On the hungriest nights I lay awake in bed, the attic ceiling close above as predawn trolleys clacked and echoed along the cobblestone canyon of Via Carlo Alberto outside. Heart palpitations came in waves, quieting only after half an Ativan and a ball of mozzarella scavenged from the kitchen. I was in Europe, the birthplace of hard sport climbing, and I needed to
perform
, which meant staying skinny. And I was climbing harder than ever: I'd redpointed a 5.13d, a few 5.13c's, and was routinely onsighting routes up to 5.13b, which among Torino's rock jocks conferred an intoxicating semistardom as
L'Americano forte
(“the strong American”). The study-abroad program demanded little more than reading art-history books and visiting local castles, so I had plenty of time to frequent the cliffs. One day amidst this manic climbing fest, I became so malnourished that, as I lowered off a 5.13, I could feel my heart squirting dull, barely-there beats, then pounding fiercely to catch up.
Thudda-thud … retreat … pause … pause … pause … THUD-THUD-THUD-THUD-THUD.

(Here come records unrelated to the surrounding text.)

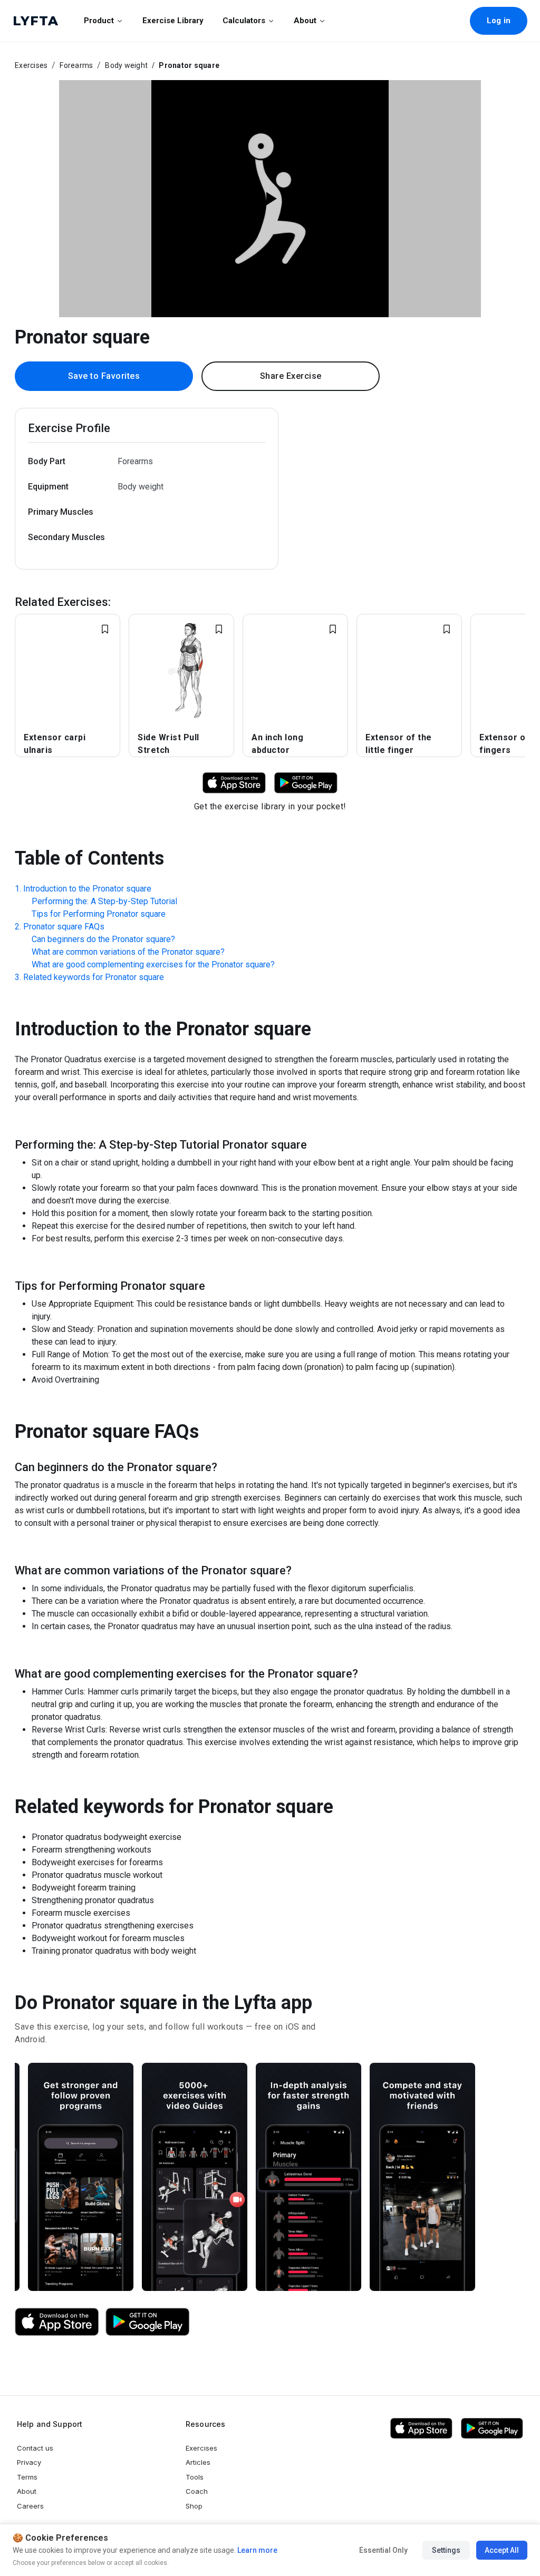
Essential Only (383, 2550)
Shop (194, 2506)
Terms (27, 2477)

Frightening stuff—a group of us were up at the shadowy black shale plug of Gravere high in Val di Susa, springtime cherry blossoms on the breeze, larch and chestnuts budding along an aqueduct below. My Italian friends talked
frichettone,
climber slang, at the base of the wall, oblivious to my plight. Postcard-perfect Alps shimmered snow-covered across the way, mammoth waterfalls spilling from their flanks.
Was I finally having that heart attack? Were these mountains the last thing I'd see?
But never:
What, exactly, was I doing to myself?
I snuck off to pop an Ativan, as I'd learn to do all too covertly and well, returned, and tied back in, setting off up another climb, now feeling a druggie's indifference toward my shaky hands and erratic heartbeat.